During that speech, for the first time at any panel that weekend, I wasn’t sitting with any of my friends. I was across the cavernous mainstage room, standing by the door, listening to John Green talk about people I’d come to know. People I’d connected with, made stuff with, burned up so many hours across screens and states with. People who knew every word to every song at the show the night before. People I could spot and run to within seconds of walking into the mainstage room because they were huddled in a group, yelling along to Hamilton. People who were there, and people who were not there but there in group messages and smiles and reminders to drink enough water. People I’d found — not just once, years ago, on the internet, but time and time again, even just that weekend, every time I needed them most.

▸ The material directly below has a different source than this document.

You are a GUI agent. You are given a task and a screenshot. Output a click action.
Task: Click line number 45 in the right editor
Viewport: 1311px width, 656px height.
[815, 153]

So I thought about improbability. I thought about the weird, wonderful trajectory of my life. I thought about how, because of this community, there is abundance where I feared there would always be scarcity. And all weekend long, I felt grateful. Not just in the way that I’ve felt grateful every day I’ve been in this community — even on the worst days — but in the way old things are made new. All weekend long, I saw the sum of all these whirlwind years as though separated and suspended in thin air so I could finally take stock, piece by piece: every lucky break, every time somebody believed in me and helped me out, every star in every constellation.

I’m always, always aware of these things, but it’s only sometimes that I can fast-forward through the past seven years of my life in a perfect montage. Here is the girl staring out at the world through a keyhole. Here are the then-rare ventures into something that felt like home. Here are the years of longing and terror and stubborn hope. Here is the first plane ride, and the second, and the tenth. Here are all the massive nights she gets to live, and here is how she stretches them out to last her all year. Here is the time she escapes and does not come back. Here are the hotels and convention halls and backyards. Here are the songs and the late nights and the infinite moments she tries to bottle. Here is how she remembers, again and again, what she said she wouldn’t ever forget to be. Here is how it always leads her home.

And NerdCon: Nerdfighteria felt like home.

It was equal parts new and familiar, a place I’ve never really been but have long been waiting to return to. It’s the place I daydreamed about when I was first dipping my toes into this corner of the universe, when I wondered if this might be where I finally belonged.

It took me back to my earliest days here, and the newness of that permission to be all the parts of me I was taught to sand down.

I’ve noticed that I’m quieter about some things as I venture into new corners of the world. For all the time I’ve spent talking about defying convention — for all the grumbling I do in thought and conversation about cynicism — I’m always too quick to take shelter. Not because I’m surrounded by people who make me afraid to be enthusiastic — I’m not, not anymore — but because all those old lies are so etched into my brain that I tend to default back to them when I’m backed into a corner.

NerdCon reminded me that everything I’m proud of or thankful for came into my life on the strength of my commitment to enthusiasm, and that I need to lay that foundation again to move forward. To start again.

NerdCon reminded me that this place isn’t just where I’m from; it’s where I live. That, if I gather the courage to lose the easy shroud of darkness, this community rewards me with so much light.

If we endeavor to either live and die in our hometowns or avoid that fate at all costs, I think I’ve chosen the former. And I think I’ve chosen my hometown.